The annual reports for the city’s drinking water supply and the waste water treatment plant showed few problems in 2015.
The water quality report indicated there was only one issue, as the four tests for total trihalomethanes (TTHMs) exceeded 100 parts per billion (ppb). The levels of TTHMs have been reduced in recent years, but the annual average is still above 100 ppb.
“We are working toward another raw water source in Rafferty (Dam) that contains less organics and therefore less TTHMs will be forced during disinfection,” Sutter wrote in his report.
Trihalomethanes (THMs) are a disinfection byproduct, and are not an immediate risk, but over time, THM ingestion is a suspected carcinogen. Each individual sample is not to exceed 350 ppb, and the annual average is not to exceed 100 ppb. The average TTHM count in Estevan’s water supply was 125 ppb last year, which was up from 114 ppb in 2014.
Sutter hopes that when the water supply source is switched to Rafferty, the TTHMs will drop below 100 ppb. A preliminary study has already taken place, but it’s a multi-million dollar project, and it has not received funding from the Building Canada program.
The other tests were compliant with provincial standards. Some of those tests are taken biennially, annually or quarterly; others happen more frequently. There were 156 bacteriological samples, 365 on-site fluoride tests and 52 off-site fluoride tests.
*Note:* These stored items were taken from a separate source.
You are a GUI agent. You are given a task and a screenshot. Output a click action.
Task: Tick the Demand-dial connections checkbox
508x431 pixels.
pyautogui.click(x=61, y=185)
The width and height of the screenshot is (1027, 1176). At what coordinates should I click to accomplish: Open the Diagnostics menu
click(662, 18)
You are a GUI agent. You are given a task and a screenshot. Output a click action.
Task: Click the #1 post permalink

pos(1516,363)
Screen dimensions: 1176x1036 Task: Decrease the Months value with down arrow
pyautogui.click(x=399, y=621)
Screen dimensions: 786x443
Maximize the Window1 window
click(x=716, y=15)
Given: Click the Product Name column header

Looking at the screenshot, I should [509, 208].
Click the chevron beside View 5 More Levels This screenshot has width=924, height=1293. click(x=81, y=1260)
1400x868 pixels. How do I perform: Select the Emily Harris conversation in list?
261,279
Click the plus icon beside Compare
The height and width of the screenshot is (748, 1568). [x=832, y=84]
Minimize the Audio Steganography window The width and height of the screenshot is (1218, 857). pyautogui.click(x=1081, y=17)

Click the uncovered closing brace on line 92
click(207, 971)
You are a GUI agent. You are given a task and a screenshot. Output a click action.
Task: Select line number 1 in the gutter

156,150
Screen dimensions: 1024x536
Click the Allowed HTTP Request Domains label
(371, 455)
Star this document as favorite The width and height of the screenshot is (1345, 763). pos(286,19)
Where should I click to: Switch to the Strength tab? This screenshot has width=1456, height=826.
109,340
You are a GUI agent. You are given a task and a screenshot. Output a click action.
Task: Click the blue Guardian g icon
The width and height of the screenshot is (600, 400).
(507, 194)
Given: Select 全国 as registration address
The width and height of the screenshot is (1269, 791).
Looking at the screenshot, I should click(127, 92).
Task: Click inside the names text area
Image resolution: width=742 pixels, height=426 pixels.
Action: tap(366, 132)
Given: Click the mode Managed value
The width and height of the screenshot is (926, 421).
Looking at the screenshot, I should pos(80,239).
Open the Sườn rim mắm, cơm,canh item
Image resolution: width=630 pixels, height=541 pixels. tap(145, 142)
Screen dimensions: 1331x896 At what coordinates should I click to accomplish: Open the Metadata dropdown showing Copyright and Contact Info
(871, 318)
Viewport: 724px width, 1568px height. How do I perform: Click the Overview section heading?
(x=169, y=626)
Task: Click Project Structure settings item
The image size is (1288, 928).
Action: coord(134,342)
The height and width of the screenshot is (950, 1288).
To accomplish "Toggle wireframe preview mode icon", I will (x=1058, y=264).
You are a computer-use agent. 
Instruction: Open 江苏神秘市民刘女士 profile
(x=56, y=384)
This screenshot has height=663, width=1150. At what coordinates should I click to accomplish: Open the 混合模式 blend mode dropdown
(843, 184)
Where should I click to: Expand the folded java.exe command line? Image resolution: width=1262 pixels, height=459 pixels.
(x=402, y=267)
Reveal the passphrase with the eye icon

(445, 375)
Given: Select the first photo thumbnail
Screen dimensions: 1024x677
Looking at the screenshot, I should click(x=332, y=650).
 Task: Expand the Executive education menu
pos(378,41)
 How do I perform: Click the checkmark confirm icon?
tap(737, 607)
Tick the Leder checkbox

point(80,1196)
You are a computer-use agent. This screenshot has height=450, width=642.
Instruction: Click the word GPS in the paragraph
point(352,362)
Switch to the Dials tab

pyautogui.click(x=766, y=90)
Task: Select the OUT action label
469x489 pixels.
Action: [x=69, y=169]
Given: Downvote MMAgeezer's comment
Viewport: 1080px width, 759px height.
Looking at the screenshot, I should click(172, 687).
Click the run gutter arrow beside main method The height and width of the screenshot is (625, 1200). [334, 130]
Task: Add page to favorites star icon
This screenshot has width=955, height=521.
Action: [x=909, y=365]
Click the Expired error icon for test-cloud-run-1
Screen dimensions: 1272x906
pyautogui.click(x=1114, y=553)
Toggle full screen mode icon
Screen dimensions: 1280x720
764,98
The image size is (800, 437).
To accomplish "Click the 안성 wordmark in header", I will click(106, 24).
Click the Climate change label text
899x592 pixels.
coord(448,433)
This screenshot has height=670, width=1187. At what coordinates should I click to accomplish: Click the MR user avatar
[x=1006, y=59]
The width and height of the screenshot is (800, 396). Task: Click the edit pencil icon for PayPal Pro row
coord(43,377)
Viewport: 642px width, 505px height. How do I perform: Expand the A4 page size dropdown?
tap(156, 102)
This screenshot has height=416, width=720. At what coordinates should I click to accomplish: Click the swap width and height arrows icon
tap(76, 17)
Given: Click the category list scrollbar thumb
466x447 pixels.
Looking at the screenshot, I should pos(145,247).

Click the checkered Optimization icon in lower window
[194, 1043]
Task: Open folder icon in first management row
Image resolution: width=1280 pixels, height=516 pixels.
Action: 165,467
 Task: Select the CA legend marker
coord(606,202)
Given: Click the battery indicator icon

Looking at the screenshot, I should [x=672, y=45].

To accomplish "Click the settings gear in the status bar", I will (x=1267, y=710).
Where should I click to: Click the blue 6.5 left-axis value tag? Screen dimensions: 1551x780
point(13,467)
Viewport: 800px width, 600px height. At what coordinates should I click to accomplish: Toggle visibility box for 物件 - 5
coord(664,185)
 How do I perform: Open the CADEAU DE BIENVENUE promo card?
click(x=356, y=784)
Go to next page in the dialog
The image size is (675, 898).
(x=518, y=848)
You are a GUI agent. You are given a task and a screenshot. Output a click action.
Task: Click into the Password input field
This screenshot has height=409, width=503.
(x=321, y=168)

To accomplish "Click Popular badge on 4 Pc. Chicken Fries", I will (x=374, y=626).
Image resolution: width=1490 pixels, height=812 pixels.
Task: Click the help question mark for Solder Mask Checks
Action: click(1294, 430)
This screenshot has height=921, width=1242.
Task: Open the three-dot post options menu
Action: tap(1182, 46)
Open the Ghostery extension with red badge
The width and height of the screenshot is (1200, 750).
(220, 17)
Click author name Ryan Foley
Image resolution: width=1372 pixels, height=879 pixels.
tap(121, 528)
“There was less run-off last year than there was in previous years, so generally when we have less run-off, that means the dilution factor (changes) in Boundary Dam, which is our water supply, and the dissolved minerals get a little more concentrated,” said Sutter.
The disinfection system for the water supply is also working very well, he said. None of the samples taken throughout the system had any signs of bacterial contamination.
As for the waste water treatment plant (WWTP), the new bio-solids processing building is finished, but due to supplier issues, the equipment that was to be placed inside was not delivered as of Dec. 31, 2015.
“We have been reassured that the equipment is coming, but it will not arrive until the spring of 2016,” Sutter wrote in a report. “This is causing us to keep the equipment that was to be replaced in this facility up and running, which is getting exceedingly harder to do. The bio-solids building is now slated to go online by June 2016.”
Also, Stantec Consulting was hired to do a detailed design of an efficiency upgrade to the WWTP facility. The outdated equipment will be replaced. The equipment was budgeted at $1 million, and was supposed to be tendered last year, but it was not completed and will be forwarded to this year.
“These upgrades are required to keep the plant operational, and to raise the efficiency so that the inevitable expansion of the whole facility can be delayed for a few more years to give the city the time required to develop a financial plan to fund a system-wide expansion,” he wrote.
Even though the effluent quality spiked from time to time last year, the holding ponds have been able to buffer these spikes, and the effluent-leaving Cell J meets the requirements to operate.
The waste water treatment system was designed for a maximum daily flow of 6,000 cubic metres of water per day, and in 2015, they surpassed that total in three of 365 days. The volumes treated have dropped from 2014, which Sutter attributes to the sliding economy, so the plant operated within its capacity for much of the year.